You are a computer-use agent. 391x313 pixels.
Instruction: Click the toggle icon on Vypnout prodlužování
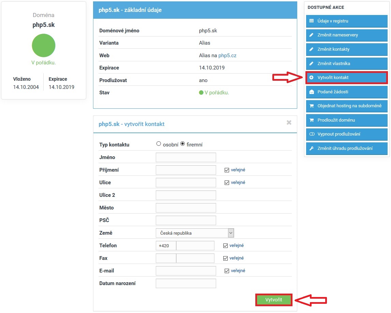[311, 134]
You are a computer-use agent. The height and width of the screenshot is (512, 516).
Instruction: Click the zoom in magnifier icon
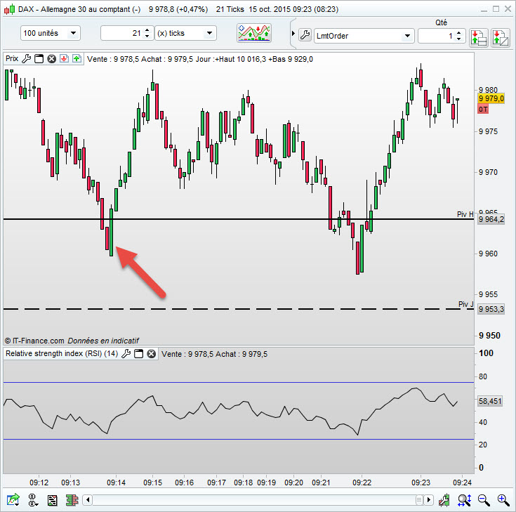tap(503, 500)
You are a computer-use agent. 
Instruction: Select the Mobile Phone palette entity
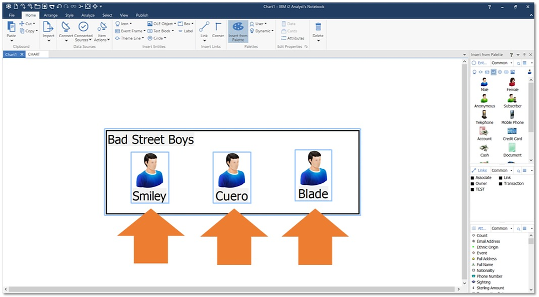[512, 117]
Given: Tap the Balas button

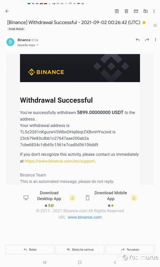Looking at the screenshot, I should [30, 250].
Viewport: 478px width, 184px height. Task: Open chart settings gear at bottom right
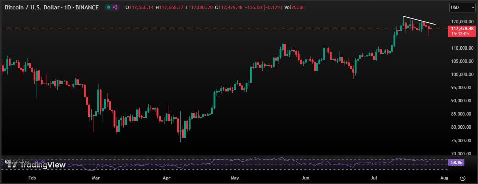pyautogui.click(x=463, y=178)
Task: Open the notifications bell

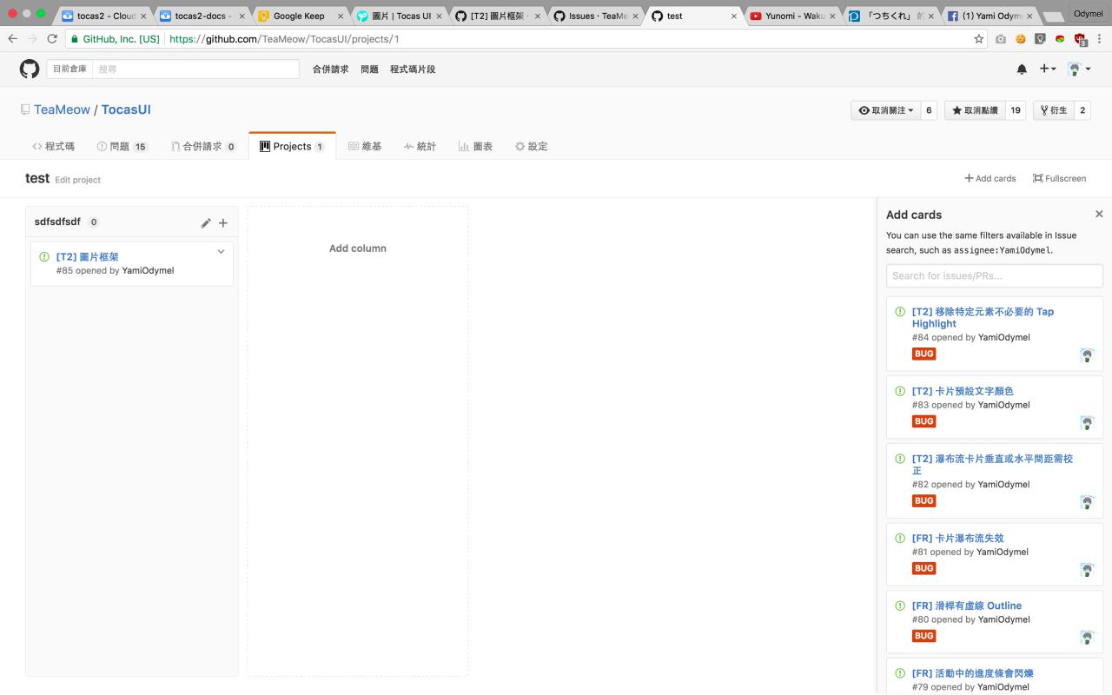Action: click(1022, 70)
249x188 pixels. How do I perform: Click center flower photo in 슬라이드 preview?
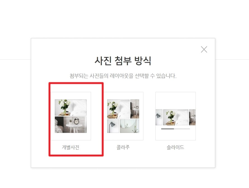click(176, 117)
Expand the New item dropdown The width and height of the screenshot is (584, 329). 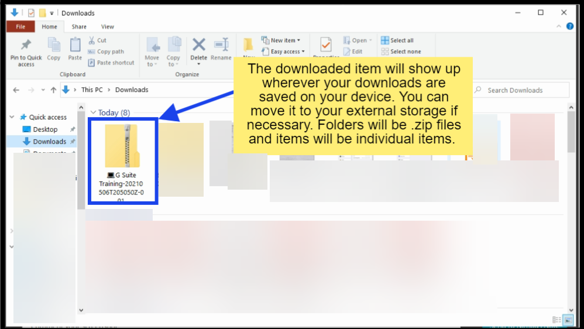(285, 40)
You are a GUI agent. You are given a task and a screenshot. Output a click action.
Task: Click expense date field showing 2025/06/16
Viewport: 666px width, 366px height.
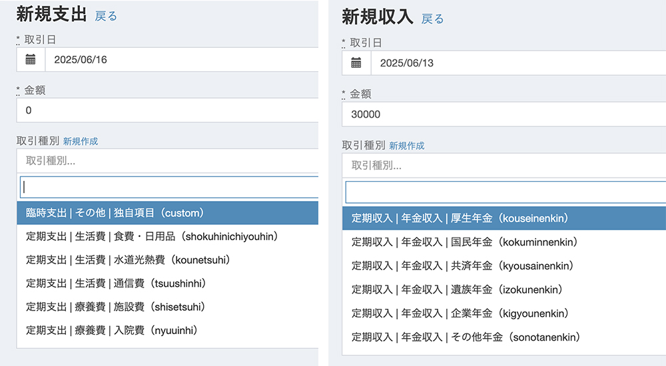180,60
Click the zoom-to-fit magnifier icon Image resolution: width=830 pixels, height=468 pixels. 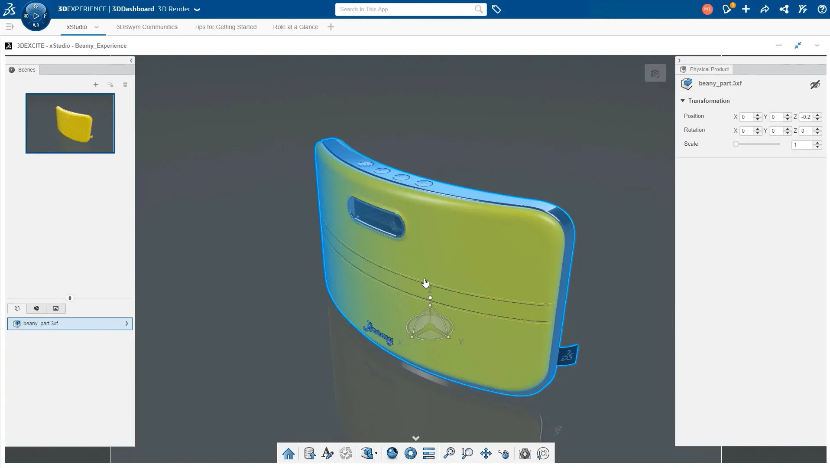pyautogui.click(x=449, y=454)
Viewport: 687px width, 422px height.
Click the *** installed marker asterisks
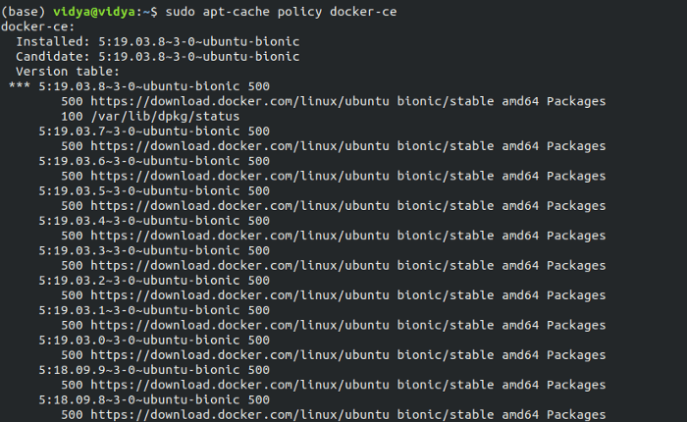pyautogui.click(x=20, y=85)
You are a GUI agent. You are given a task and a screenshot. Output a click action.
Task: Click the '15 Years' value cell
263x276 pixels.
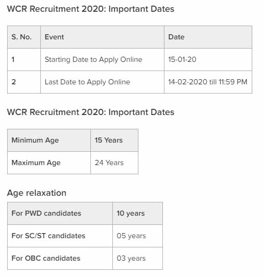[114, 141]
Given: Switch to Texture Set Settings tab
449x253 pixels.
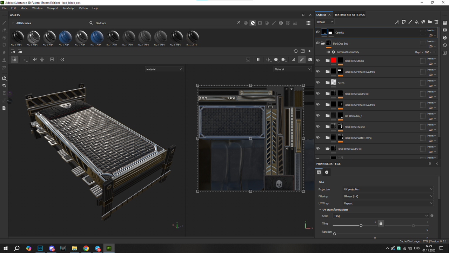Looking at the screenshot, I should pyautogui.click(x=349, y=15).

----------------------------------------

**YOUR INSTRUCTIONS**: Pull out all lines from the entries above that include the word "computer".

**THE ANSWER**:
You are a computer-use agent. 391x313 pixels.
You are a computer-use agent. The height and width of the screenshot is (512, 516).
You are a computer-use agent. 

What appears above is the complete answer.